China Miéville's (Perdido Street Station, Embassytown) reputation for writing New Weird fiction--macabre postmodern pieces imbued with urban grittiness and a deep-seated social conscience--precedes him, and the 28 stories in Three Moments of an Explosion do not disappoint. They are fantastical tales that often end with cliffhangers, inviting readers to formulate their own conclusions amid a sea of fear, doubt and the unknown.
A woman succumbs to metamorphic limbo in "The 9th Technique," when a coveted black-market purchase--a cocooned caterpillar once used as a torture device on a Guantanamo prisoner with a fear of insects--fails to metamorphose and consumes everything in its path.
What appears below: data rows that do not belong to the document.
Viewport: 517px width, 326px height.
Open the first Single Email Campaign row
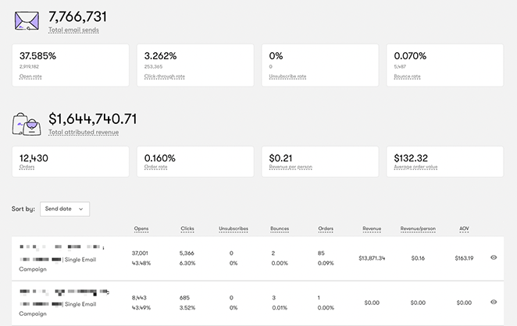point(62,259)
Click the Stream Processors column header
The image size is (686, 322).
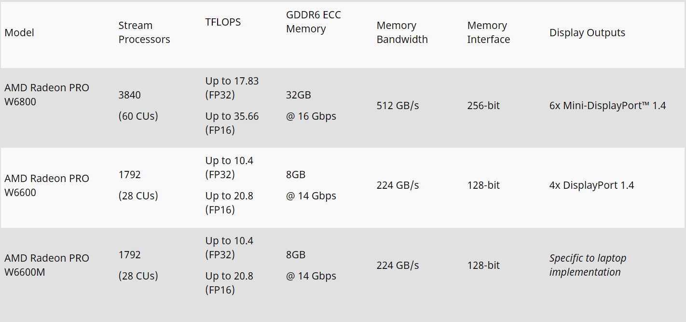144,32
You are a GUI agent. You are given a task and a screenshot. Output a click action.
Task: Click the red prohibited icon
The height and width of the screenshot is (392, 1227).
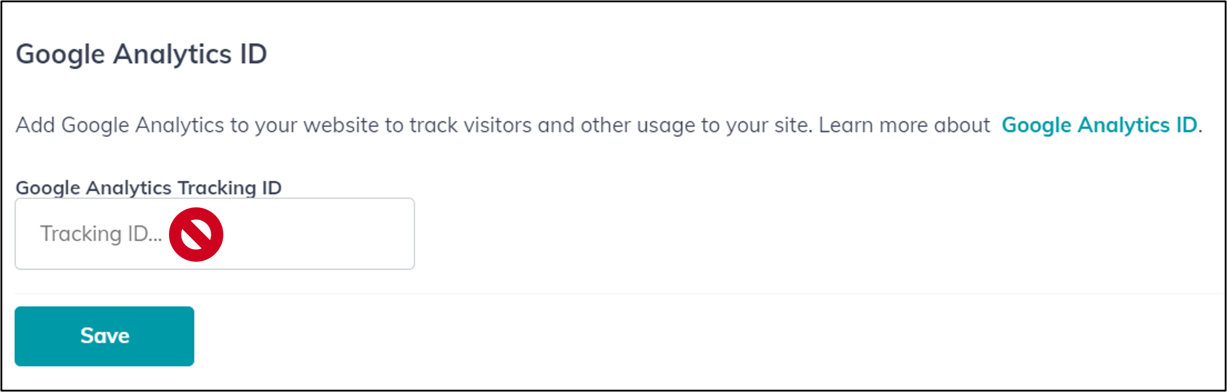[196, 234]
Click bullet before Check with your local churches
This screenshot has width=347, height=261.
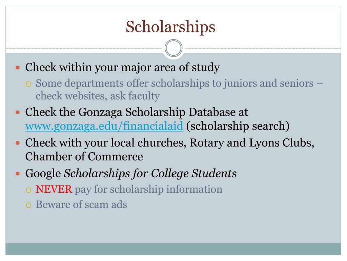click(18, 143)
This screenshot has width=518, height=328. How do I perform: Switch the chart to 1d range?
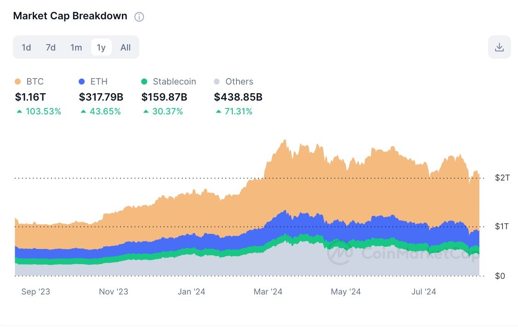26,47
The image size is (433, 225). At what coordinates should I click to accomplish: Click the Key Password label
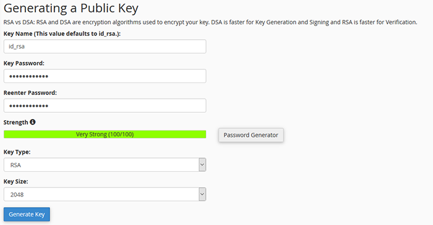coord(24,63)
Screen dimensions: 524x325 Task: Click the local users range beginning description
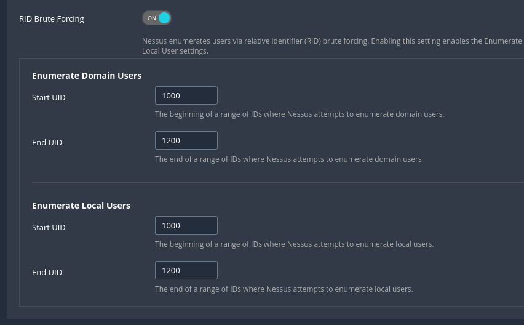(294, 244)
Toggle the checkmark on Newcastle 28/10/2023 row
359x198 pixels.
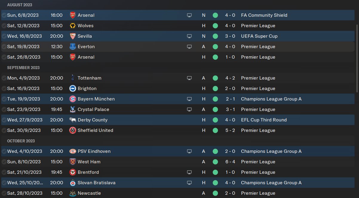coord(4,193)
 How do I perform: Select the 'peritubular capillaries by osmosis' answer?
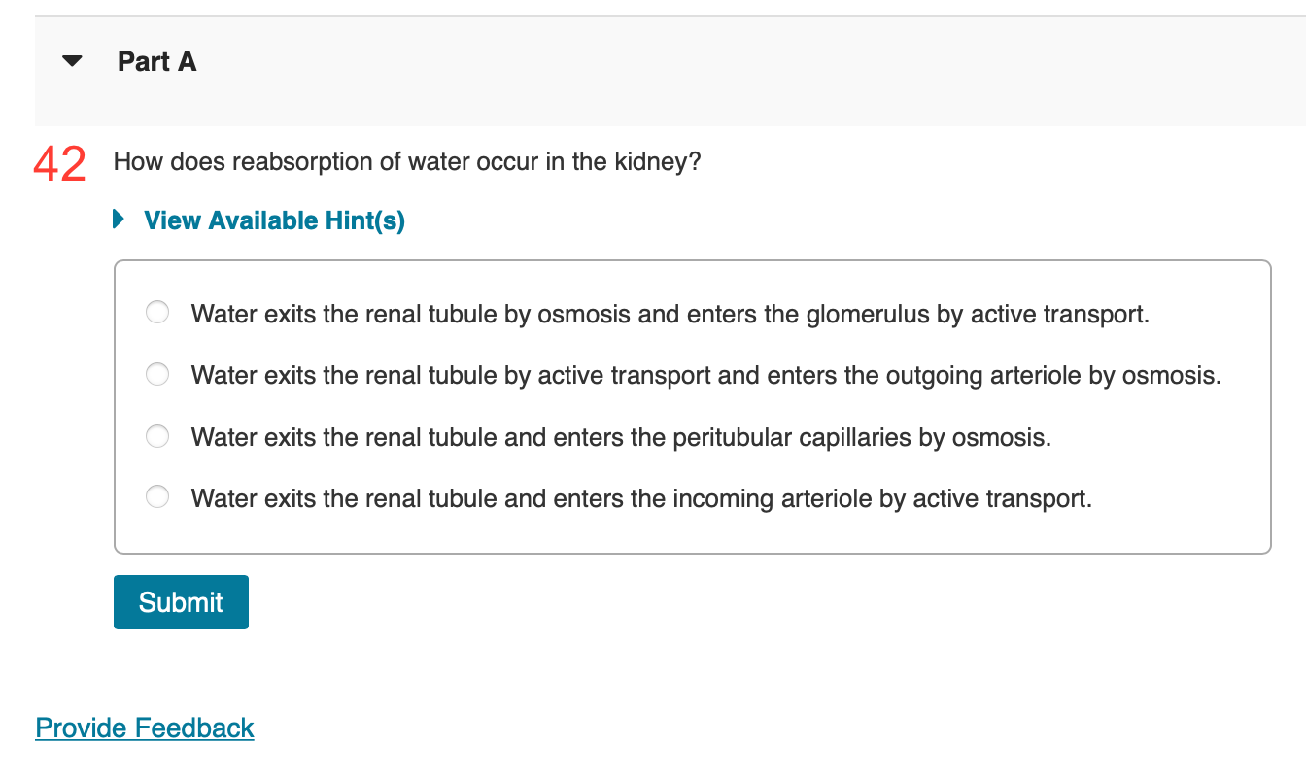156,436
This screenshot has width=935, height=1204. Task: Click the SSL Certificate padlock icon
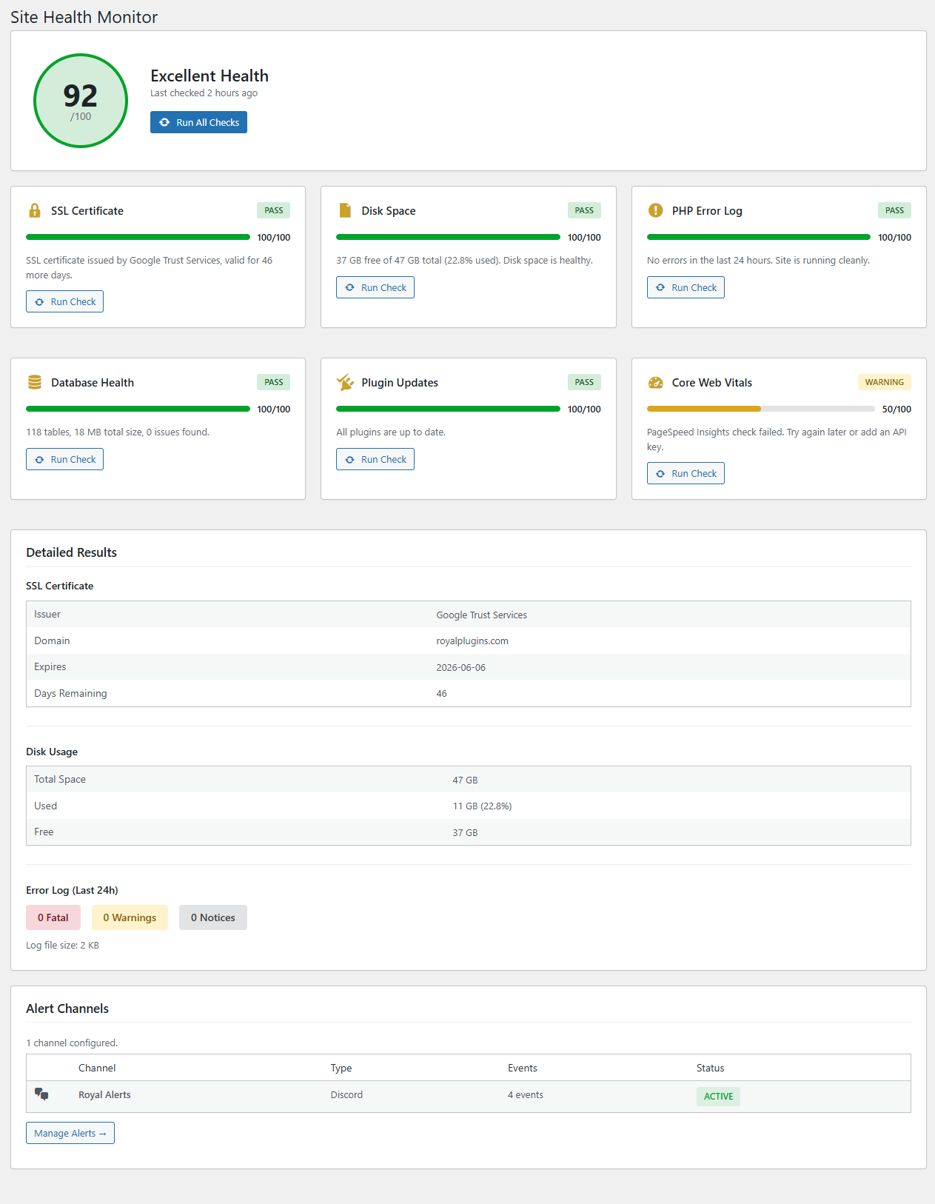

Two lovers embarking on a German country getaway earn the ire of a vengeful ghost punished gruesomely in life for infanticide in "Säcken." Miéville imagines a condition termed "New Death" in which corpses horizontally orient themselves, with feet always pointed toward the viewer, and in "The Dusty Hat"--the darkest story and also most philosophical piece in this collection--he explores the hazy aftermath of death on history and memory. His left-leaning protagonist has fought to protect her political views only to find that such arguments become moot the moment one ceases to exist. Brief interludes that play like abbreviated scenes in an apocalyptic thriller bridge each story.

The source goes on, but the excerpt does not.